Page:Costume, fanciful, historical, and theatrical (1906).djvu/268

From Wikisource
Jump to navigation Jump to search
This page has been proofread, but needs to be validated.
222
COSTUME
CHAP.

An old Indian festival dress is emblazoned with beads and silks in gay colours, and bears long square lappets hanging from a jewelled headpiece. The sombre tunic is enriched with jewels at the neck and waist. Remarkable specimens of old Indian taste and ingenuity are the tunics made of leather thickly encrusted with beads of different colours in geometrical pattern, such tunics being fringed with leather and completed by a much feathered head-dress.

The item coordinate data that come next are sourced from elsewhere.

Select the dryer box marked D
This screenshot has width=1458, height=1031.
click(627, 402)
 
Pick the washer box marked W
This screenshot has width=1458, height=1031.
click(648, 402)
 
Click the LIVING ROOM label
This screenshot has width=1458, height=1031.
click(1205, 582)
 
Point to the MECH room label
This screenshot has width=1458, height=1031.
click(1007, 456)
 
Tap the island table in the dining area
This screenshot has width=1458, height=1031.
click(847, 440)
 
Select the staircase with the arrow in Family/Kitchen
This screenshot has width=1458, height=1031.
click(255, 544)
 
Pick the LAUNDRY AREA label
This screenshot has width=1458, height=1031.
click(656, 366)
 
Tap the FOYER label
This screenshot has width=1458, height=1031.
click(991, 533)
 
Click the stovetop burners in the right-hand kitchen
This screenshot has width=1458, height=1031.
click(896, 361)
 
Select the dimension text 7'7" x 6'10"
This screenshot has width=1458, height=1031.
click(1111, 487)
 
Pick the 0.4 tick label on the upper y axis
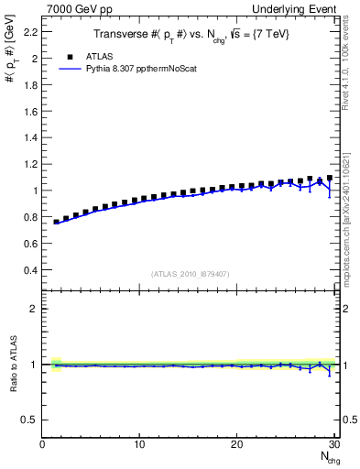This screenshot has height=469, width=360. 31,270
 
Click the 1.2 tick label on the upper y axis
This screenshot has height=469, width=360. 31,164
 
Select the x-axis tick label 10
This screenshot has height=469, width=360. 139,444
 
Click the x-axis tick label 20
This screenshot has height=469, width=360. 236,444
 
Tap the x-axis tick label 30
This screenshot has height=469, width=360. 333,444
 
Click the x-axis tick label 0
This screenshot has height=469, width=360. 42,444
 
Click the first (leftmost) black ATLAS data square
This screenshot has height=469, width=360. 57,222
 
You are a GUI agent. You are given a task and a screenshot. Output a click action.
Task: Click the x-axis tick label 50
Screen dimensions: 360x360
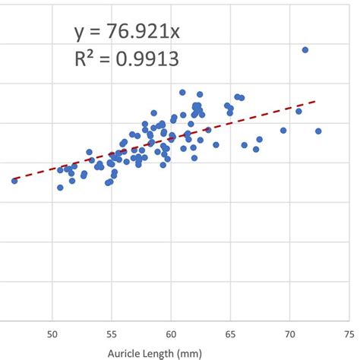tap(52, 334)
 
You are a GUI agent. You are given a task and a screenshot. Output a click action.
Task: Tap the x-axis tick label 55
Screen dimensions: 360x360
tap(112, 334)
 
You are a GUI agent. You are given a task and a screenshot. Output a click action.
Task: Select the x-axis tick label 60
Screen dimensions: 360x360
tap(171, 334)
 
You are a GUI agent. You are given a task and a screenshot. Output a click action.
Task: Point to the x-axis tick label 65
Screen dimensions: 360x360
tap(230, 334)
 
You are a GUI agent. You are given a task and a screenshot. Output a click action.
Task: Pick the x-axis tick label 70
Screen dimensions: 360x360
tap(289, 334)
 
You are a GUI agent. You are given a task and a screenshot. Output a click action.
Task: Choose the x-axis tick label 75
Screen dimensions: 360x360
tap(349, 334)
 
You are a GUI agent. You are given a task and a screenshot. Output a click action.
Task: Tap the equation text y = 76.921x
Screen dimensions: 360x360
tap(126, 31)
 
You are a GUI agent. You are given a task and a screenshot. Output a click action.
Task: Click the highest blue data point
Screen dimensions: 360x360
tap(305, 50)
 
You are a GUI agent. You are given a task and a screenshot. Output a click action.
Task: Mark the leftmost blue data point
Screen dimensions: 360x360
tap(14, 181)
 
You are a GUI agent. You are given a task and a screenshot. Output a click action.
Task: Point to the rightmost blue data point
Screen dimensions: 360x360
tap(318, 131)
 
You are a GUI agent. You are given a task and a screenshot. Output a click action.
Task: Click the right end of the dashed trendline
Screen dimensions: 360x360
tap(314, 100)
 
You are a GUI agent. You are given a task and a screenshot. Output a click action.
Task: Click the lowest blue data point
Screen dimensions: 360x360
tap(60, 188)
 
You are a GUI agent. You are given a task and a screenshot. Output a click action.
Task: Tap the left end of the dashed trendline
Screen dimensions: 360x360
tap(15, 180)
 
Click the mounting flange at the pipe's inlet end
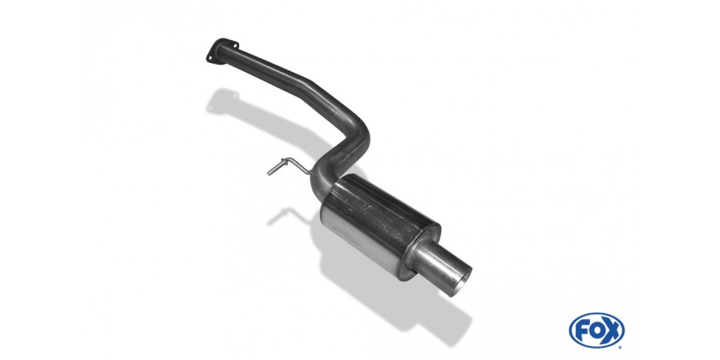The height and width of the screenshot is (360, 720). pyautogui.click(x=223, y=51)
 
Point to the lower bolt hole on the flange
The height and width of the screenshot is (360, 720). pyautogui.click(x=211, y=58)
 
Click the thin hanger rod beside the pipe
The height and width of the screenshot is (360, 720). pyautogui.click(x=288, y=166)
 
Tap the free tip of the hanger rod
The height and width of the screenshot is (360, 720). pyautogui.click(x=269, y=173)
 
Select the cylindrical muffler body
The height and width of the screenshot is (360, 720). pyautogui.click(x=380, y=225)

Byron's verse gives a haunting picture of Moorish magnificence, when he describes Haidee in her joy:

Around, as Princess of her father's land,
A like gold bar above her instep rolled
Announced her rank; twelve rings were on her hand;
Her hair was starr'd with gems; her veil's fine fold
Below her breast was fastened with a band
Of lavish pearls, whose worth could scarce be told;
Her orange silk full Turkish trousers furl'd
About the prettiest ankle in the world.

In Bokhara the bride wears a rose-coloured veil on her wedding-day; and here, strangely enough, deep blue is the distinctive mourning colour. The costume of married women in Afghanistan must be granted much admiration: they wear a shirt with wide sleeves embroidered with flowers in coloured silks, coloured trousers, and a small cap embroidered in gold threads, and over this, at the approach of a stranger, they throw a large sheet. Beneath the cap the hair is divided into two plaits on either side and fastened at the back. Chains, nose and ear rings are selected at discretion; and the unmarried women are known by their white trousers and loosely flowing hair.